A minimal agent — call the model, run the tool it asks for, feed the result back, repeat — is genuinely complete for a demo. I wrote one in ~150 readable lines: https://github.com/mnifzied-create/agentloop.
But the moment real users hit it, eight things break. None of them need a framework — each is a small, readable layer on top of the loop.
1. The model asks for three tools at once — and you run them one at a time. Wrap the tool calls in Promise.all. Parallel by default.
2. One flaky API call kills the whole turn. Wrap each tool in a retry with backoff, and return the error as a string to the model instead of throwing — it can recover on the next step.
3. It forgets everything between requests. Persist threads. Node's built-in node:sqlite is enough — no service, no native build.
4. One user (or a runaway loop) runs up your bill. A token-bucket rate limiter, per user / IP.
5. The agent deletes a record / sends an email / charges a card — with no confirmation. Wrap irreversible tools in a human-in-the-loop approval gate.

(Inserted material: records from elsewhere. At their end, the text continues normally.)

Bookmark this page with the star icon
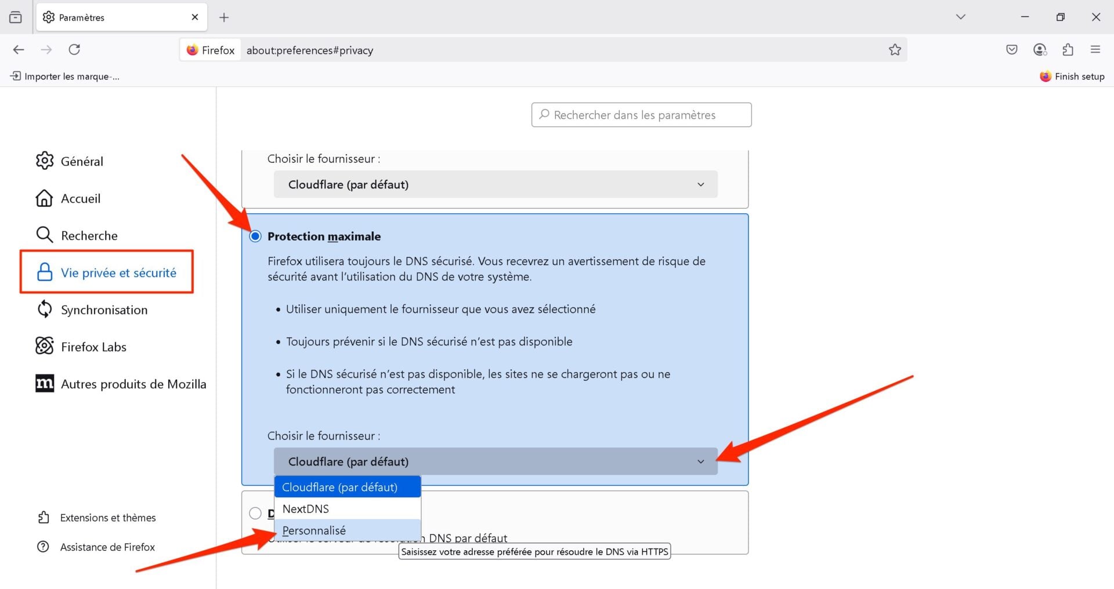The width and height of the screenshot is (1114, 589). [x=895, y=50]
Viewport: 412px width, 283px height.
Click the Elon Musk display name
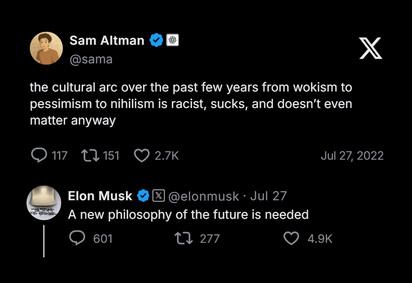pos(100,196)
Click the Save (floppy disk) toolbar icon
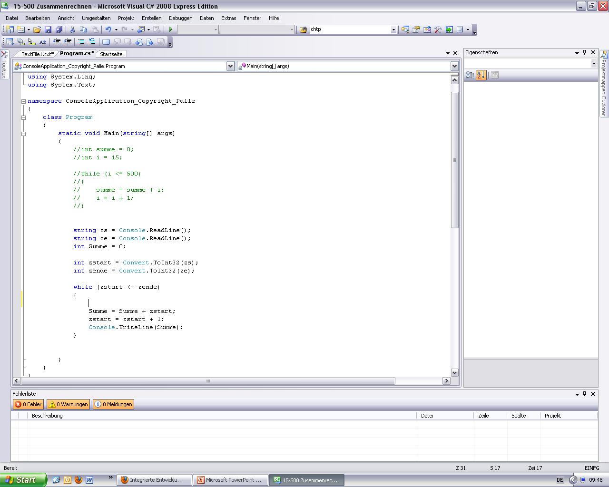The width and height of the screenshot is (609, 487). (x=48, y=29)
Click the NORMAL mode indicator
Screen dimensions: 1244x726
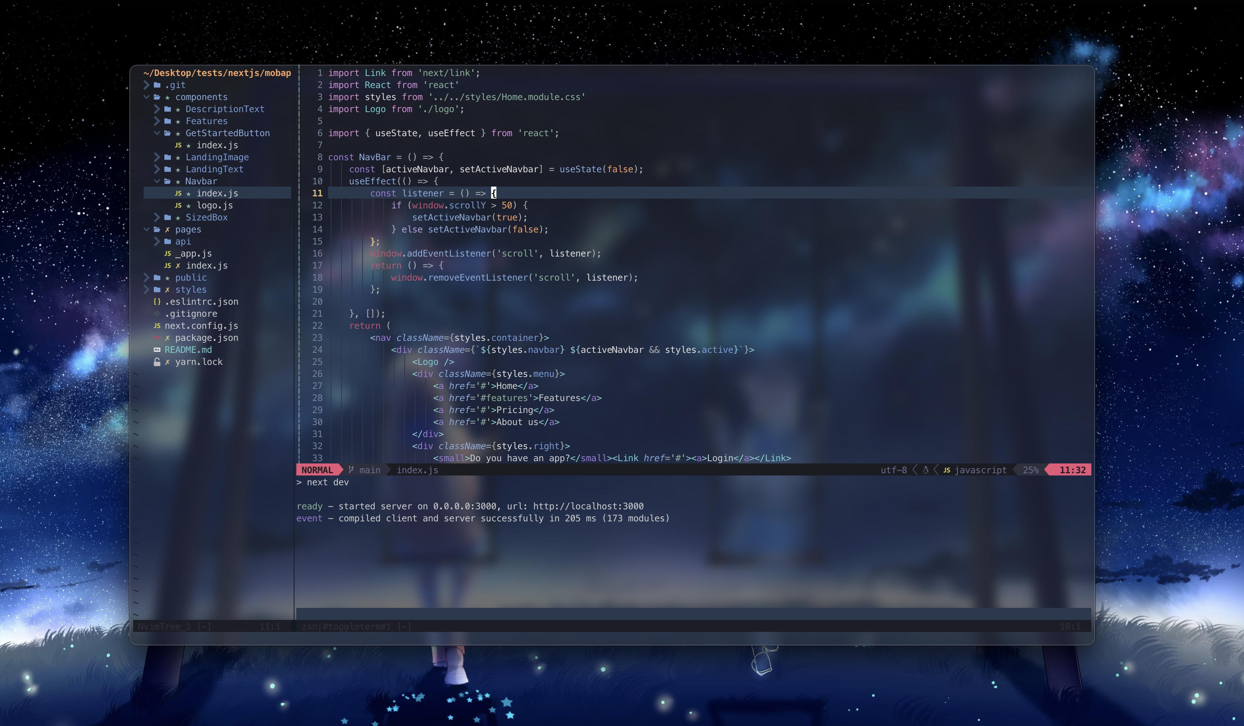[317, 470]
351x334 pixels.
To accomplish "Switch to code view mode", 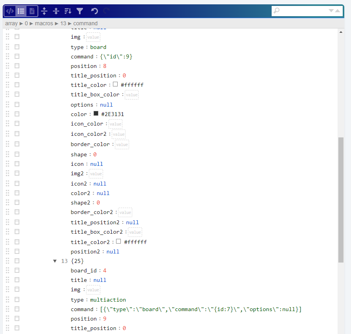I will [x=9, y=11].
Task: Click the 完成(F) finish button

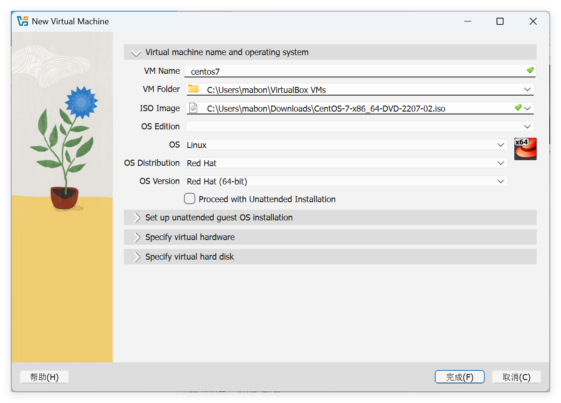Action: (x=459, y=377)
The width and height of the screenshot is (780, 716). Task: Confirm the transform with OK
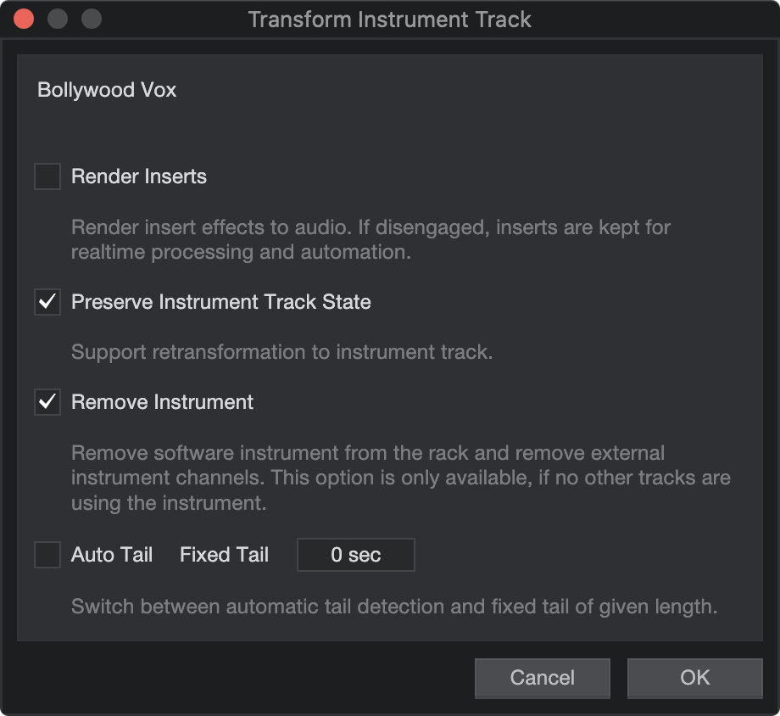pyautogui.click(x=695, y=678)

6. You tweak the prompt and three behaviors silently regress. A tiny eval harness with pass/fail cases you run in CI.
7. One agent juggling twelve tools gets confused. Expose a whole agent as a single tool — a sub-agent — and let a parent delegate.
8. You're regex-parsing the model's prose for data. Force a tool call whose input_schema is your output type. Typed JSON, no parsing.
That's the entire gap between "works in the demo" and "works in production" — and every item is a small composable piece you can read top to bottom, not magic hidden in a dependency.
The free core (the loop) and these eight patterns are all in the repo — read every line: https://github.com/mnifzied-create/agentloop
The point isn't the code. It's that you can own an agent instead of importing one.
What breaks for you in production that isn't on this list?